Work instructions. After finding the line containing "Task: Open dropdown" below, please output that line and each following one through the line containing "This screenshot has height=784, width=1568.", exactly as written.

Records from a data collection
=== Begin Enclosure ===

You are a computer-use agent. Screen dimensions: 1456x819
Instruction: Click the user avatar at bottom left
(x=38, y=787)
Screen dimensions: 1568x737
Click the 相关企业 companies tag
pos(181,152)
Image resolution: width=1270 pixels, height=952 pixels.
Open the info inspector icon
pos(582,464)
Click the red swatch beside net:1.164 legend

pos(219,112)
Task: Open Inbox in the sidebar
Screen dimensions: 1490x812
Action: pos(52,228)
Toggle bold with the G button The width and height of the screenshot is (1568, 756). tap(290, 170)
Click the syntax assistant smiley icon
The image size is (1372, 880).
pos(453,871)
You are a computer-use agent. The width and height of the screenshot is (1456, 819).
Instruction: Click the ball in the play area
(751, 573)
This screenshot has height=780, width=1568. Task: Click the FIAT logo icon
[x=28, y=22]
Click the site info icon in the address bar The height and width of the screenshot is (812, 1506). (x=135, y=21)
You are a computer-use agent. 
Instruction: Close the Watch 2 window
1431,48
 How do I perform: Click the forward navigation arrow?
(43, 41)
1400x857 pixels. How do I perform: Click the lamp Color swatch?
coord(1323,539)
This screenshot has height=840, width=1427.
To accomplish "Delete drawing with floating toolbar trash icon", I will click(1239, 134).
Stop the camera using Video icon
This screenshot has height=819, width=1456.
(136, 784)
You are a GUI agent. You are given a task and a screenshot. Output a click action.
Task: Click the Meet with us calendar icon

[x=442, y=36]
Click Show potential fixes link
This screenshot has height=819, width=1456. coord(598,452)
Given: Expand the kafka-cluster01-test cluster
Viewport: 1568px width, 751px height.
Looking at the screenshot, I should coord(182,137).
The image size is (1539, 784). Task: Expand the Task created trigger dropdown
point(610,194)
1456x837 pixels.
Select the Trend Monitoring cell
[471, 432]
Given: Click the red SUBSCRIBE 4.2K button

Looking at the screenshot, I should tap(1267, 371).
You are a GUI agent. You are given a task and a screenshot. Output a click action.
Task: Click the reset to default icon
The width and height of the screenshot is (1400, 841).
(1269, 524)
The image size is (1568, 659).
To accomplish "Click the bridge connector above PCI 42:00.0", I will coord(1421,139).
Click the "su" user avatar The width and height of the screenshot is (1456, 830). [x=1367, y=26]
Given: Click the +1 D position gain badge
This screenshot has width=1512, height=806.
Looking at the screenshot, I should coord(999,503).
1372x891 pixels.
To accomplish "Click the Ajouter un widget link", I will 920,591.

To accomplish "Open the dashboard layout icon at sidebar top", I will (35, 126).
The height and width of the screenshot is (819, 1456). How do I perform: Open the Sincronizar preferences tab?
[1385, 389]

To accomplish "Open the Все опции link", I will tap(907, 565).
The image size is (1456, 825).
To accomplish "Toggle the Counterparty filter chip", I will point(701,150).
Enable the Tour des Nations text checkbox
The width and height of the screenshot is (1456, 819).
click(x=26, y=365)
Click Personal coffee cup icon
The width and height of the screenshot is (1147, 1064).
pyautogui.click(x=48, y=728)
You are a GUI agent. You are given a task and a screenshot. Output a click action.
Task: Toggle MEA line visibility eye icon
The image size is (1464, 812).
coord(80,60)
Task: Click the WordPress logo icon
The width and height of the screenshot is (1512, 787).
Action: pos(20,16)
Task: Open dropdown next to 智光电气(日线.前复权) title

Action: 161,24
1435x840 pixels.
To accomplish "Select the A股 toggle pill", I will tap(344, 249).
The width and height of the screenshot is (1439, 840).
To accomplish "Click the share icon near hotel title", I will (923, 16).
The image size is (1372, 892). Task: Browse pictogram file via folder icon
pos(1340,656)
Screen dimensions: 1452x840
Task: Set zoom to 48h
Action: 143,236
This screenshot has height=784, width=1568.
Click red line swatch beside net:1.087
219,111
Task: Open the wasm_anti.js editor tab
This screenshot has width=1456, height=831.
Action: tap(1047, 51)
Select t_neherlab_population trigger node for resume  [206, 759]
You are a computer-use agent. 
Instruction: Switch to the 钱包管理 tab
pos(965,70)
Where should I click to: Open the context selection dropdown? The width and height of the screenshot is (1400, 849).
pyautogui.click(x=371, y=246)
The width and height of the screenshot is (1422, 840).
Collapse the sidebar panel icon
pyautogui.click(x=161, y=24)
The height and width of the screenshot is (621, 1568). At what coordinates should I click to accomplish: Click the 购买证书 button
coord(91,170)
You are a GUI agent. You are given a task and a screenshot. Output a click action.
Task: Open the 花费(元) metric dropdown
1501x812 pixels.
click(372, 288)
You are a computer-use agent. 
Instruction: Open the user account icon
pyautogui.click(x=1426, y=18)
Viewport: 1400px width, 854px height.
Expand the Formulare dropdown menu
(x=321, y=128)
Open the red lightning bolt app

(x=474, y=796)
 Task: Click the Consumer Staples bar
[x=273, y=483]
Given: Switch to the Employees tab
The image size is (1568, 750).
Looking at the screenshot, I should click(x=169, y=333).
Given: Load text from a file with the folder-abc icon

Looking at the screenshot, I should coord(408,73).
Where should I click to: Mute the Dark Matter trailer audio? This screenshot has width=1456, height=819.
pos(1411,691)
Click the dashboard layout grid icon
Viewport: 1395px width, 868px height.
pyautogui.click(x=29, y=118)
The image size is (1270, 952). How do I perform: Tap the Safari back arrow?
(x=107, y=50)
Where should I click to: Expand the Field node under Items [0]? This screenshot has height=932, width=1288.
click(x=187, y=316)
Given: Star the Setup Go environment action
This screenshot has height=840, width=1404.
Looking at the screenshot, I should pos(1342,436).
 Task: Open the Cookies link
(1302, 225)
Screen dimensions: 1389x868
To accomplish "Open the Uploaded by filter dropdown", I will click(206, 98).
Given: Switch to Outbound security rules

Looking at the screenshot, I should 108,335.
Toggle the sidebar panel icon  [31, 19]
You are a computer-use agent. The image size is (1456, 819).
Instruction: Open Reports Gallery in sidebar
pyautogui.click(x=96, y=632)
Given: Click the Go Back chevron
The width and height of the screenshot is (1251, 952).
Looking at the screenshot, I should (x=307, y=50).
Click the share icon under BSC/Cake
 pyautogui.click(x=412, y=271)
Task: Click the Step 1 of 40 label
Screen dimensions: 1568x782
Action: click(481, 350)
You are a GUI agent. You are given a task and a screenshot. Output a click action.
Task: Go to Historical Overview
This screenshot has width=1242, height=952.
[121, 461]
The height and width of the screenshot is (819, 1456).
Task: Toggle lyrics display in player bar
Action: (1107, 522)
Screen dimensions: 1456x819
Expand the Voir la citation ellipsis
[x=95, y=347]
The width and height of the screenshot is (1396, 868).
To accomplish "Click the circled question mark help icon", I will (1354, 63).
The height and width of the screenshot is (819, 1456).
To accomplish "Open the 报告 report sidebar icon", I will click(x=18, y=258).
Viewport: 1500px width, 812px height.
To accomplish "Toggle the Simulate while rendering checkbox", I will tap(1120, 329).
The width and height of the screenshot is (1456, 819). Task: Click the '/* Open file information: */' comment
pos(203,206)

=== End Enclosure ===

Answer to the problem.
Task: Open dropdown next to 智光电气(日线.前复权) title

Action: 161,24
1435x840 pixels.
To accomplish "Select the A股 toggle pill", I will tap(344, 249).
The width and height of the screenshot is (1439, 840).
To accomplish "Click the share icon near hotel title", I will (923, 16).
The image size is (1372, 892). Task: Browse pictogram file via folder icon
pos(1340,656)
Screen dimensions: 1452x840
Task: Set zoom to 48h
Action: 143,236
This screenshot has height=784, width=1568.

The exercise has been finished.